23 abonnés 389 critiques Suivre son activité

4,0
Publiée le 20 juin 2007
Un terrible face à face (pour reprendre le titre d'un autre film de Ingmar Bergman). Entre une femme frustrée, dont la vie a semble t'il été ponctuée de malheurs, et sa mère, brillante artiste reconnue internationalement, qui lui rend visite après bien des années. La tention monte de façon croissante, au travers de quelques scènes emblématique, dont la plus marquante et l'interprétation au piano d'un même morceau par les deux femmes. La fille le joue un peu maladroitement, et la mère la félicite de façon condescentente, avant de lui montrer la passion qu'il fallait mettre dans le morceau...Terrible est le long plan du regard glacial de Liv Ullmann sur Ingrid Bergman toute concentrée sur son jeu. La suite sera à l'avenant, jusqu'à la haine. Le génie de Bergman consiste à éviter tout manichéisme, à laisser au spectateur son propre jugement: a t'on le droit de se comporter de façon égoiste (comme le fait la mère avec ses deux filles), au service d'une carrière artistique ? Plus profondément, ne nous dit il pas : toute carrière artistique réussie ne se fait elle pas aux dépends de sa vie privée, de ses enfants ?
anonyme
Un visiteur
5,0
Publiée le 25 mars 2007
Chef d'oeuvre!
Impressionnant de par la justesse des personnages et l'interprétation des 2 actrices principales.

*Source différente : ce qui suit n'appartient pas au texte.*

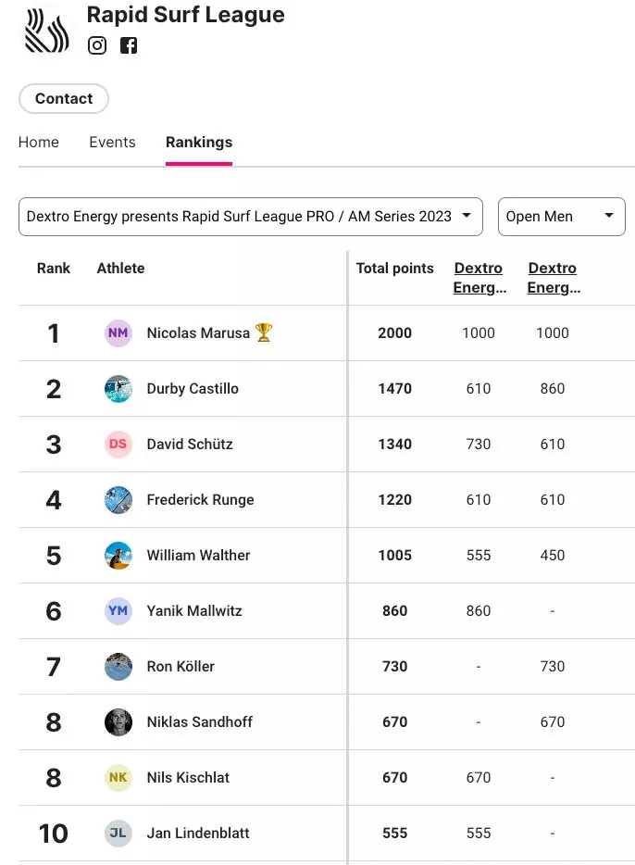Click Nicolas Marusa's NM avatar
Screen dimensions: 635x865
pos(118,333)
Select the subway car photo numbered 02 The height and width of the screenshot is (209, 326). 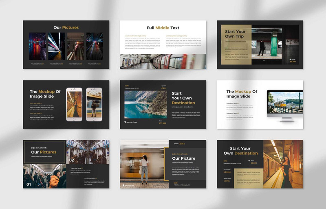coord(88,152)
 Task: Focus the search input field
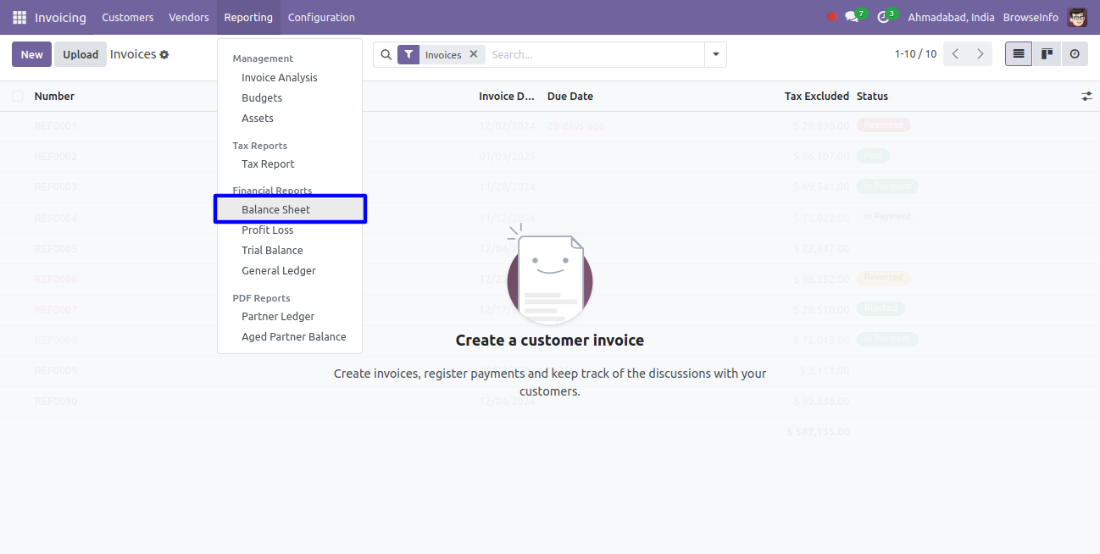(x=593, y=54)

Pas à voir si on cherche à se détendre.
Du très grand cinéma.
anonyme
Un visiteur
5,0
Publiée le 17 octobre 2006
Un film d'une rare violence psychologique entre les personnages de la mère et de la fille. On se tord de douleur dans l'expression d'Ingrid Bergman, vraiment très impressionnante. Mon préféré de Bergman avec Cris et chuchotements. Le thème de la dissimulation des sentiments est commun aux deux films et traité avec une grande justesse par Ingmar Bergman.
VodkaMartini
VodkaMartini

65 abonnés 410 critiques Suivre son activité

5,0
Publiée le 29 septembre 2006
Une fois de plus, Bergman tape dans le mille. Virtuose comme pas deux en matière de "drames de chambre", il provoque la rencontre magique de Liv Ullman et d'Ingrid Bergman (un des plus beaux duos jamais vu) et on ne peut que penser à une sorte de négatif de "Persona". Rien ne réunira ces deux femmes, aucun identification n'est possible, tout les éloigne inexorablement.

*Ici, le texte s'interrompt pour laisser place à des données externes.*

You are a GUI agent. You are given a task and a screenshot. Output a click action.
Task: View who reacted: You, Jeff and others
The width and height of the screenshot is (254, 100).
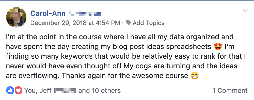72,91
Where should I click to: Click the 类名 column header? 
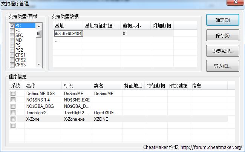click(x=99, y=86)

Que dire? Pas grand chose. Juste être ému.
anonyme
Un visiteur
5,0
Publiée le 29 septembre 2006
Une merveille de Bergman qui dissèque avec acuité les rapports mère-fille dans des scènes d'une violence et d'une tension sidérantes. La confrontation entre Ingrid Berman et Liv Ullmann est inoubliable. Bouleversant et admirable.
anonyme
Un visiteur
4,0
Publiée le 29 septembre 2006
Bergman encore une fois se passionne pour une histoire familiale lourde, engluée de haine, de contradictions, de peur, de tristesse, d’interrogations, de regrets et de solitude. Cette solitude est ici ressentie par Liv Ulmann qui malgré l’amour qu’elle a éprouvé jadis pour sa mère – magistrale Ingrid Bergman – ne peut aujourd’hui contenir la haine qui en ait née. L’absence et l’abandon sentimental de la mère ont provoqué d’irréparables dégâts, notamment la terrible maladie de la jeune sœur de Liv Ulmann. La confrontation mère-fille donne ici lieu à de terribles scènes comme Bergman sait et aime si bien filmer. Pourtant, dans cette œuvre, comme dans d’autres, le metteur en scène reste ici spectateur, évite le jugement et la critique en laissant s’échapper génialement de furtifs mais d’importants éléments permettant de tenter de saisir les pensées et les souffrances de tous les personnages. Personne n’est peut-être réellement mauvais et pervers chez Bergman puisque tout le monde n’est en fait pas grand-chose si ce n’est un être humain. Et comme la froideur et l’indifférence sont humaines, pourquoi, en fin de compte, les condamner ? Mais qu’il est compliqué, pour l’homme, d’aimer les siens même si on ne les comprend pas. Un problème qui restera insoluble malgré les générations qui passent. Une insolubilité toutefois logique car elles ne font, justement, que passer. Un film dur s’achevant dans la tourmente.